No livro, podemos encontrar os significados que cobrem os corpos dos artistas, os rastros das roupas, em especial, os de Poiret vestidos por Tarsila. Não é uma obra sobre a moda dos tempos, mas em torno da materialização estética dos sete anos em que o casal esteve junto.
No capítulo, “madame” vemos os valores atualizados de quanto ela gastou numa simples encomenda. Em um mundo em que a desigualdade está cada vez mais conhecida e escancarada, ver o recibo de compra das roupas que Tarsila fez na maison francesa Poiret (mais de 100 mil reais, em valores corrigidos) é chocante. Vemos também como o sistema das maisons de luxo da moda lideradas por homens, na maioria empresários, pouco mudou até hoje. É possível adquirir o que chamam de estilo e agradabilidade assinando uma boa transferência bancária.
Podemos encontrar por todo o livro, trechos de poemas escritos por Oswald, Drummond, Cendars. Uma coisa que fica clara é que em se tratando de consumo no exterior, havia uma amizade no ar, algo que não acontecia para o casal em outras marcas de moda. Até porque, o conceito de marca era muito descolado do que é hoje. Na época, maison, era uma casa de estilo para madames. Hoje, qualquer marca de moda de alto luxo, tem que ser primeiramente, máquina de fazer dinheiro, ainda que pouca ou nenhuma elegância esteja encarnada em seus produtos.
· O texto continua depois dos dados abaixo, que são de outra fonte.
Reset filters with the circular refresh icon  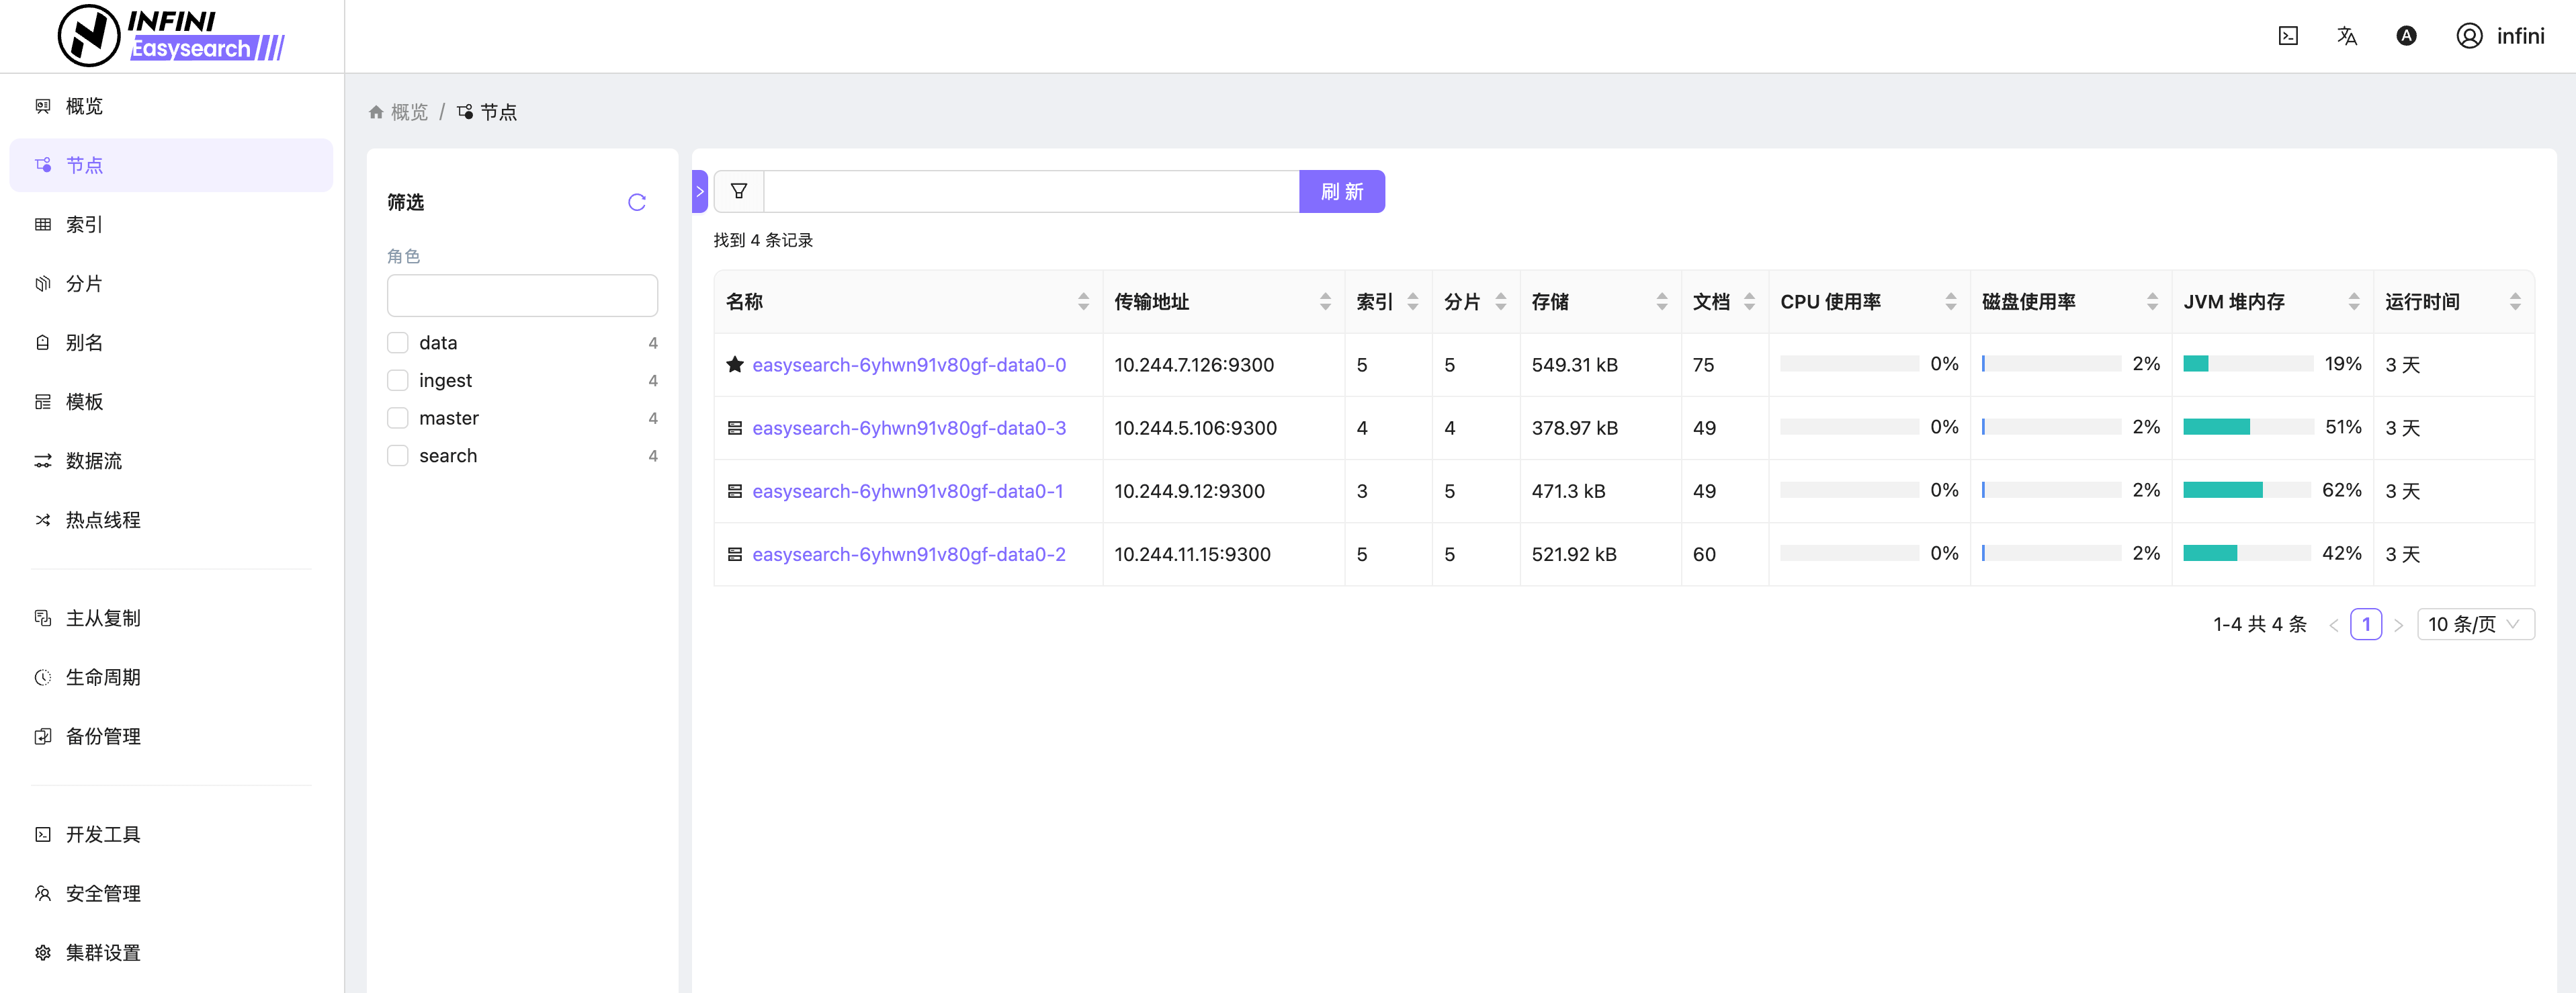pyautogui.click(x=636, y=202)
O livro, que é tese de doutorado da professora Carolina Casarin, traz muitos relatos curiosos, como a tentativa de quase atentado sofrido pela Tarsila, salva pela própria elegância que ajudou com que rapazes se arrependessem de pensar em rasgar seus quadros. Há um capítulo inteiro dedicado ao vestido de casamento, assinado por Poiret, entre outras curiosidades.
Com a ascensão e queda do casal, ficaram as fotos registradas com alguns sorrisos sob as melhores roupas, trechos de cartas e este livro que unifica a maneira dos criadores do Pau Brasil e Abaporu, da cor da pele brasileira na pintura, do valor da estética que atravessa o mundo da moda, artes e literatura. Nesse encontro, é como se um erudito cartão postal flanasse em meio a um campo de trabalhadores que não sabiam ler. A mensagem do cartão é aberta cem anos depois.
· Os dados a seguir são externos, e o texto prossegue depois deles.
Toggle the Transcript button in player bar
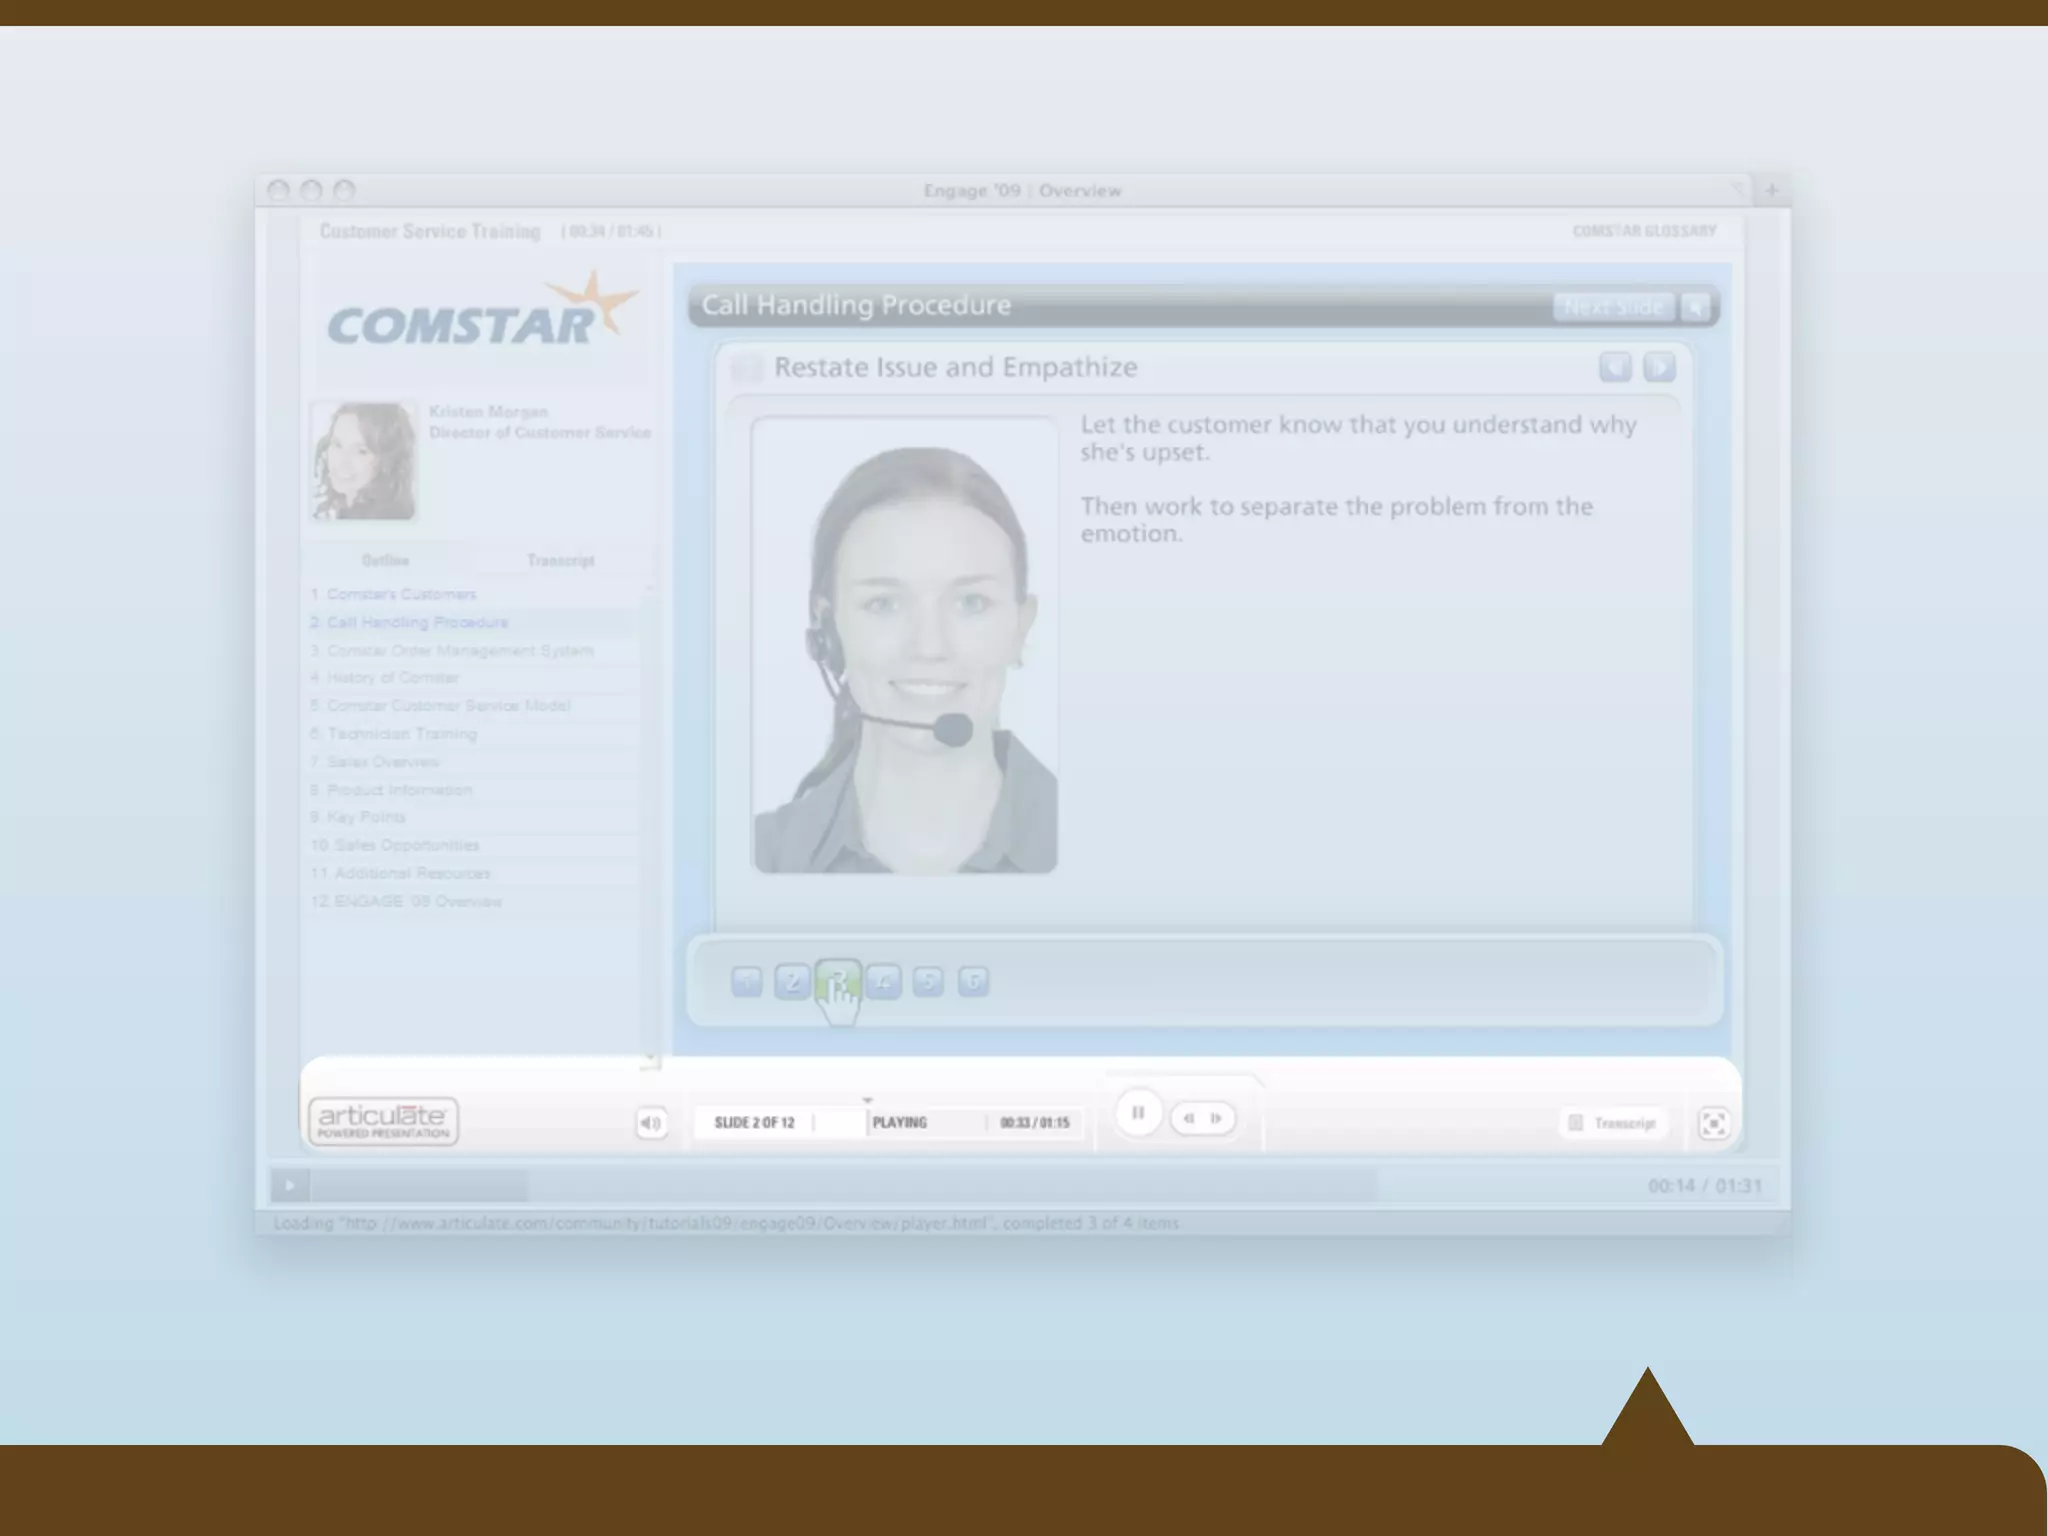Screen dimensions: 2048x1536 [1613, 1123]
Salma Soria é escritora de “Vestindo a roupa ouvindo a máquina” e “Muitas roupas aqui” (Penalux).
*palavra francesa que significa: pronto para vestir. Em inglês, é chamado de ready-to-wear. O significado é o mesmo, porém, são termos ainda utilizados para falar da criação comercial de moda.
** casa, em francês. No contexto da moda, é indicativo de alto luxo. Casas que pensam e executam uma moda própria. Maison Chanel, por exemplo.